*** Block opens ***

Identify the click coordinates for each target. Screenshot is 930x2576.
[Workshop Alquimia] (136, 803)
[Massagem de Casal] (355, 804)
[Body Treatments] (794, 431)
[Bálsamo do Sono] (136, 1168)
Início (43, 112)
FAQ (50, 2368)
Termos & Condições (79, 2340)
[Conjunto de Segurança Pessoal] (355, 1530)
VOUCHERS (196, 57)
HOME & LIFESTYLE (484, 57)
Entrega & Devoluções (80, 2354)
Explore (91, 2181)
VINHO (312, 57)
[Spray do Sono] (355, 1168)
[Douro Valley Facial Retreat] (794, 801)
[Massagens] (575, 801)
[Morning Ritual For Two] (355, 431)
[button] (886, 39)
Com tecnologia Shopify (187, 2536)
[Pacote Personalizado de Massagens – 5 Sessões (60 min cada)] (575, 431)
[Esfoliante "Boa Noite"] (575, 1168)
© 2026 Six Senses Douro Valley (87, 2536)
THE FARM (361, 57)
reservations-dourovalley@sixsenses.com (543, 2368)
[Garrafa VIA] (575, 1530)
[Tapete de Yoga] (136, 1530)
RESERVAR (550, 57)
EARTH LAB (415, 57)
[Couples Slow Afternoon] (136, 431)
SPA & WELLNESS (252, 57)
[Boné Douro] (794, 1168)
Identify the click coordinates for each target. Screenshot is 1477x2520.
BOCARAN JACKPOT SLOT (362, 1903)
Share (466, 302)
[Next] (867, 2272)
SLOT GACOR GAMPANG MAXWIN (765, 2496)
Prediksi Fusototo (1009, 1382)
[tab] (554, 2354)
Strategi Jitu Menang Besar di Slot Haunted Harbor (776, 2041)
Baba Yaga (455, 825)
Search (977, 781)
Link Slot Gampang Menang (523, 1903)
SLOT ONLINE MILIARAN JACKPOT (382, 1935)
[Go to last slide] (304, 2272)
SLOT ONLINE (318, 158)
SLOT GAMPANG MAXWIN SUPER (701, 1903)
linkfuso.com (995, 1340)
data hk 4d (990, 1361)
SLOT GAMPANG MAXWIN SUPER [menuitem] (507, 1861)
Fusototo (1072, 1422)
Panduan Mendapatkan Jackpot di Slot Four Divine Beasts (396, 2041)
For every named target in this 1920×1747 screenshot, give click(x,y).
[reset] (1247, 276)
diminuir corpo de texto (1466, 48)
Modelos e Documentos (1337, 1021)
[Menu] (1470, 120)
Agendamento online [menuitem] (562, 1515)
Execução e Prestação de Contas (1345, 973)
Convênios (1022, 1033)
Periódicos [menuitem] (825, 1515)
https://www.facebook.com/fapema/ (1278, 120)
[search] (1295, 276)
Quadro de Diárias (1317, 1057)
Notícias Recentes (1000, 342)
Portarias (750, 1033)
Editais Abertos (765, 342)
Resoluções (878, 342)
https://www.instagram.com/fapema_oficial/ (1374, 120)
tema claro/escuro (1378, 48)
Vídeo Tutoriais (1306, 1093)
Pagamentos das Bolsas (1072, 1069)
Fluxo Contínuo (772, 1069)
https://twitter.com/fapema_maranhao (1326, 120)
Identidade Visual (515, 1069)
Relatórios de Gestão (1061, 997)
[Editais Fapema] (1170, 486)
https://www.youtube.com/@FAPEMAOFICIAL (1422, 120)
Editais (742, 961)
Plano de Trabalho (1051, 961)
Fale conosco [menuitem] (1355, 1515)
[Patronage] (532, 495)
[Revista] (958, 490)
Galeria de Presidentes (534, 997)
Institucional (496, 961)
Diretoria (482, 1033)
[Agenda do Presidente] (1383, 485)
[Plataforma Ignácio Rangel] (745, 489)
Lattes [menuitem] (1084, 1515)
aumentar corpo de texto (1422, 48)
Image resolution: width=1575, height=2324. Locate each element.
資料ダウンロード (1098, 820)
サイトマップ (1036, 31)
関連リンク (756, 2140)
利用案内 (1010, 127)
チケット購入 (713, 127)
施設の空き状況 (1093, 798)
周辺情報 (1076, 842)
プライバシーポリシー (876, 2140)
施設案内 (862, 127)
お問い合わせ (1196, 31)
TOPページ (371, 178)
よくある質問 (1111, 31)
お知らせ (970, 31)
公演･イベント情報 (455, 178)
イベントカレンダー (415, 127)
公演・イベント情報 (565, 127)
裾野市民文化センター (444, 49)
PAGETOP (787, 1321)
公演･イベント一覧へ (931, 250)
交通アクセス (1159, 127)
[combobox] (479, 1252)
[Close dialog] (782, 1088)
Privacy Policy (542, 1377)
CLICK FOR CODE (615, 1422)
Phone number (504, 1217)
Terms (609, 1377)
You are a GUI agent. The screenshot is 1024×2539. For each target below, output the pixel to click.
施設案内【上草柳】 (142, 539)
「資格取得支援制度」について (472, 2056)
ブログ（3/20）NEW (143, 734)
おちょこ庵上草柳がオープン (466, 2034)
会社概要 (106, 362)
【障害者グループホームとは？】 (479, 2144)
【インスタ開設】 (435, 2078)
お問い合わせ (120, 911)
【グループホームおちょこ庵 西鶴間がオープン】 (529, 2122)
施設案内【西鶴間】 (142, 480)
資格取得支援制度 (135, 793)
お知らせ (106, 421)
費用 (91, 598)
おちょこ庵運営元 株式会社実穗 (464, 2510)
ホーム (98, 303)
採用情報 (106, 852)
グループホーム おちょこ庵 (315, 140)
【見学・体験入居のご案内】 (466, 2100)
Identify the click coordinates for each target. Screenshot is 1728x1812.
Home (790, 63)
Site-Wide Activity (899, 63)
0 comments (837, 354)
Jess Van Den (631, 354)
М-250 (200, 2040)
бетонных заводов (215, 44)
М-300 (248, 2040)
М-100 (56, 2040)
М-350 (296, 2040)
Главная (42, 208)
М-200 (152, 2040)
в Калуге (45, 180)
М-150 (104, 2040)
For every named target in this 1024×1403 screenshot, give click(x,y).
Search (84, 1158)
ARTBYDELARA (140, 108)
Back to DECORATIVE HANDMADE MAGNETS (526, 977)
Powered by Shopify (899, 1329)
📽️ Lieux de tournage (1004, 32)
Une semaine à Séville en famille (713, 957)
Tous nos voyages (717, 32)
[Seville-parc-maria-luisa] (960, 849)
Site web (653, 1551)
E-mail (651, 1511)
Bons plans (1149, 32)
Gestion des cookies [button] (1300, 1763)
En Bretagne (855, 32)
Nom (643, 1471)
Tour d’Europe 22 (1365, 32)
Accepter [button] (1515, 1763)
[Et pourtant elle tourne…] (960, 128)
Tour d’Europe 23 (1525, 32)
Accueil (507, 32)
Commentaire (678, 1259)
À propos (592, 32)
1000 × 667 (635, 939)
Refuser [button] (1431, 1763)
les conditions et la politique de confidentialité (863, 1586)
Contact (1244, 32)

*** Block closes ***

Your task: Using the entries above, give the number of lines that carry the string "Identify", without anything else.

Answer to this task: 3